Instagram stories are a great way to grow your following they say. It will build brand awareness. Drive traffic to your site. Even increase e-commerce sales!
They’ve been saying this since the feature came out last summer and I’m finally starting to embrace it more and more as I begin putting myself in those stories. What a novel concept, huh? Featuring yourself in your own stories.
Well, I’ve been reluctant to do so for several reasons. First, I strongly dislike (mom always said hate was a strong word) having my picture taken so it would follow that I also strongly dislike being on camera. Second, it’s been painfully obvious how uncomfortable I do look in these situations. Lastly, I struggle to believe that what I put out there will actually be of interest to anyone. I mean don’t you have to be wading in gorgeous turquoise waters, walking rooftops in faraway cities or eating perfectly styled açai bowls if others are going to want to watch?
But I do want to grow my following on Instagram because I love writing about food and if I need to talk about it on camera in order to help my stories reach a wider audience, then that’s just what I’ll have to do. Never one to take pictures once either, it surprises me when I realize how my photography skills have evolved since the blog started. (Yup, you could scroll through to the last page of posts to see some real gems.) We do get better with practice. Here’s to hoping that’s always the case!
And so, for the past few mornings, I have been sharing some of my ideas for breakfasts on Instagram stories. I’ve seen follower growth increase by .07% and since I’m not selling anything, I guess I won’t worry about impact on sales. Let’s also hope that they’re will be more pick-up with time.
The inspiration for the series comes from reading Food: What the Heck Should I Eat? by Dr. Mark Hyman. I’ve always been interested in the connection between food and the social sciences, but this turn towards nutrition is a bit of a deviation. And one that isn’t all that surprising given I do make an effort to eat a balanced diet though I haven’t spent the time to fully understand how we can best fuel our bodies.
Breakfast was the easiest place to start putting some of my new knowledge into action given my biggest takeaways from the book involved the notion that fat doesn’t necessarily equal fat, grass-fed meat and dairy deliver more nutrition than their conventionally processed counterparts and greens really are queen!
Fat doesn’t equal fat. I understood the concept between good and bad fats, or at least thought I did, but this book has blown my mind in the way it has deconstructed the argument that saturated fat leads to heart disease.
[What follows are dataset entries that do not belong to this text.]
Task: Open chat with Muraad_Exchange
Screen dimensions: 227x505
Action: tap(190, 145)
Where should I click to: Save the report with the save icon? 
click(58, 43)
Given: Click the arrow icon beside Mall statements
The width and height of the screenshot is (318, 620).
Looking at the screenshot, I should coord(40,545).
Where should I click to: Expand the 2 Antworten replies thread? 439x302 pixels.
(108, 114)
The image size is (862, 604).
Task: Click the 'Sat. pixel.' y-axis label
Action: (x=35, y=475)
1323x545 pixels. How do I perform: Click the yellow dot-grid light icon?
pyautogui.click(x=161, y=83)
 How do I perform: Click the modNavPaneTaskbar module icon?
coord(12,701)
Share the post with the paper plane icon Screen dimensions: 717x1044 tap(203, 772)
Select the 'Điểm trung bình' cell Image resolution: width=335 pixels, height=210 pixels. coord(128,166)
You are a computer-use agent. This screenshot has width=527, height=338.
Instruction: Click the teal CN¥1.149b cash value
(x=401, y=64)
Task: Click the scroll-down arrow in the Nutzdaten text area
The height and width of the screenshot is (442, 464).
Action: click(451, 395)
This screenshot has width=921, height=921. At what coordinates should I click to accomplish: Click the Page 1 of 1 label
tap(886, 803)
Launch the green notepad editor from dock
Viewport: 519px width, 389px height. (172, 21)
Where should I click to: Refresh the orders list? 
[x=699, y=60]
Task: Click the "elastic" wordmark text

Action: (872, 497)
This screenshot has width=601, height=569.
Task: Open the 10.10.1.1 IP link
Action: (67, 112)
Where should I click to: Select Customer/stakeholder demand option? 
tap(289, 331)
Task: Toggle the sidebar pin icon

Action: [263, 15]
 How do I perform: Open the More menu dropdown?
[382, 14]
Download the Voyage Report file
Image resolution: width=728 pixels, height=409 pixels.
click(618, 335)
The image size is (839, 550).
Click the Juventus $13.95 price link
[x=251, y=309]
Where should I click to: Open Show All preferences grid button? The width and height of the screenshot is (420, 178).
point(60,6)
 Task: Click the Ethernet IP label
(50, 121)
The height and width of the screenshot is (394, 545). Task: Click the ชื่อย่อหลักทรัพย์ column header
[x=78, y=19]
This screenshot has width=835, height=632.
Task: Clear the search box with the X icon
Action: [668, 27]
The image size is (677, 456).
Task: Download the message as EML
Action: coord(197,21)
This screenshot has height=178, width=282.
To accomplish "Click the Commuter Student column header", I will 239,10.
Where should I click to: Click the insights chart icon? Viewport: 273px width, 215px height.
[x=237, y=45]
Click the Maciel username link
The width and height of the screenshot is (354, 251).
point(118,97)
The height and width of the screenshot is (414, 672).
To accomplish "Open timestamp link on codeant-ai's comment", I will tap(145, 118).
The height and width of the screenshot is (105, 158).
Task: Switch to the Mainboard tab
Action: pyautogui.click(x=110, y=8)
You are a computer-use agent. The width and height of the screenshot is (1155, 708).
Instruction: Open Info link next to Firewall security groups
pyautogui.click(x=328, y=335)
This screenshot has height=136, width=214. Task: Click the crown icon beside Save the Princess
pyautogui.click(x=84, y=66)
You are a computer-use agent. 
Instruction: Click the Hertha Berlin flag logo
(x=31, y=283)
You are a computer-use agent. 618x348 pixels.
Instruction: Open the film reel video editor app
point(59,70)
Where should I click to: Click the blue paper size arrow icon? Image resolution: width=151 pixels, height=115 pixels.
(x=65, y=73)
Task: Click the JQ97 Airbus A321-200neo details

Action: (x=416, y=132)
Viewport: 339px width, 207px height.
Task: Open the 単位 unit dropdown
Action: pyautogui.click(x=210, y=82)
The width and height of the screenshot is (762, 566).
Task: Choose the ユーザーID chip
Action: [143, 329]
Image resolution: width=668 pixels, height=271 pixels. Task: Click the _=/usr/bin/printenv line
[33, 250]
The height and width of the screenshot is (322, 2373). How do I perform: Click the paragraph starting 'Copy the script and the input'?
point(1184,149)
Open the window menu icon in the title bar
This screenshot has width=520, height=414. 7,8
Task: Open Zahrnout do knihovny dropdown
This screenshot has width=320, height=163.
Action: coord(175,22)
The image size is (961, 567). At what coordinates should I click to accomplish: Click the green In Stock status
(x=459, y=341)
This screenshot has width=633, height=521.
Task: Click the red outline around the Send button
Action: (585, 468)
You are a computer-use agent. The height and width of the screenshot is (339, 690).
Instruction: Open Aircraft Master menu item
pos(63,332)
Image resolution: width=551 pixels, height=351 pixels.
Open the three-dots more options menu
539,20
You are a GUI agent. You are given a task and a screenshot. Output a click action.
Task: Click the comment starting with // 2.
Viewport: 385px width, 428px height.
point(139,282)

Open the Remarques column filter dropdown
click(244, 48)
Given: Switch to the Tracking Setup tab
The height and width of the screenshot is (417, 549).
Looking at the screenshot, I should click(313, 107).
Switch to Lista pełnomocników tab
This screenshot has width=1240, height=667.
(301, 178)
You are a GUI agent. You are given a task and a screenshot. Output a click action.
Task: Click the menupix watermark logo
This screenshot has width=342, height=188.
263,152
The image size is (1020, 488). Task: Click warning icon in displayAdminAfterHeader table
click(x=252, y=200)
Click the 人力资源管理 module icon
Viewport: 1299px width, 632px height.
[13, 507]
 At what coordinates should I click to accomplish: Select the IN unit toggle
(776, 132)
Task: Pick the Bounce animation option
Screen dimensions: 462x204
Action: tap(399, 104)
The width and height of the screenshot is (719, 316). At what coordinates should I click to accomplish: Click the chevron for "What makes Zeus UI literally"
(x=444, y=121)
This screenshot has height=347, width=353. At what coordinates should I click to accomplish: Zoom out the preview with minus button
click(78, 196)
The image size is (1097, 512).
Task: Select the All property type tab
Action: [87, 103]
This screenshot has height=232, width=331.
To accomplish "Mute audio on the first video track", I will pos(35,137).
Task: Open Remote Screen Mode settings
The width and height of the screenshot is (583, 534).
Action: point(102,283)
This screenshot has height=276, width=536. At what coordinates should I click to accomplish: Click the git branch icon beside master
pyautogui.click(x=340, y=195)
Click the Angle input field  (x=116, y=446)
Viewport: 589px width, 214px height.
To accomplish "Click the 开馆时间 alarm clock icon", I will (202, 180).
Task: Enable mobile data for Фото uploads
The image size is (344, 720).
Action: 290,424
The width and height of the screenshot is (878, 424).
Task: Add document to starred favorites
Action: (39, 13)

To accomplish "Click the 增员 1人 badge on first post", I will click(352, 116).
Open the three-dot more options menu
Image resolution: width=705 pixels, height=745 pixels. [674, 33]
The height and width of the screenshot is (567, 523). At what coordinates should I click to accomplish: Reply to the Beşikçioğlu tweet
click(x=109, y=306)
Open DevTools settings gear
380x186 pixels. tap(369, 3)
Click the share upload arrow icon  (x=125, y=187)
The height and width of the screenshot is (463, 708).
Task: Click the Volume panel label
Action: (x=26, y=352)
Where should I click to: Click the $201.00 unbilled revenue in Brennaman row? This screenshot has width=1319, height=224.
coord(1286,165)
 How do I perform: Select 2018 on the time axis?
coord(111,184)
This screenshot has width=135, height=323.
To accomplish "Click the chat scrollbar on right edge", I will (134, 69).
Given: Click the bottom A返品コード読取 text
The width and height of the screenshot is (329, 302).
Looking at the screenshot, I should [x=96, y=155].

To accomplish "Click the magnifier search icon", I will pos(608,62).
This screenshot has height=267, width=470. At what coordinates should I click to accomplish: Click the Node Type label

Grass-fed steak is good . High-calorie coconut milk isn’t something to avoid and nuts are an excellent source of calories.
Coconut is most definitely not a low-calorie food. A half-cup—what I use for a smoothie—is 210 calories. That’s a lot more than the 20 calories you would get from your unsweetened almond milk and the 40 calories you would get from your skim milk. Whole milk is only 75 calories per half-cup!
So why opt for saturated-fat laden coconut milk? Well, aside from the fact that there are no scientific studies connecting saturated fat with heart disease, though there have been some that prove the exact opposite—that saturated fat is good for heart health—the fat in coconut is largely comprised of medium chain triglycerides (MCT) which are absorbed by the body differently than other kinds of fat. (There are something like 30 different kinds of saturated fats.) MCTs go straight from the digestive tract to the liver, where they are used for energy. Other kinds of fat get stored in our cells for energy use later when more readily expendable calories—from carbs—aren’t available. Coconut isn’t stored as fat, but rather offers a readily available source of energy.
Furthermore coconut oil has been shown to raise good cholesterol (HDL) which lowers total cholesterol-to HDL ratio, a better indicator of heart disease than LDL levels. It been shown to boost metabolism, reverse insulin resistance and improve cognitive function. So while high in calories, it’s also high in many other benefits.
So why would you not want to try this blueberry coconut smoothie now! I love the addition of the mint, but if you don’t have any on hand don’t worry about it. I usually do have some herbs in the freezer because rather than throw out the rest of the bunch that I bought for a particular recipe, I’ll pop it in there to use in soups and smoothies.
Blueberry Coconut Smoothie
Makes 1
1 cup frozen blueberries
1/2 cup full-fat coconut milk
1 T creamy peanut or almond butter
2 handfuls spinach
3-4 mint leave, frozen or fresh
Ice, if desired
Blend all ingredients, save spinach and mint, together until smooth. Add spinach and mint and blend until well combined and no flecks of green from the spinach remain.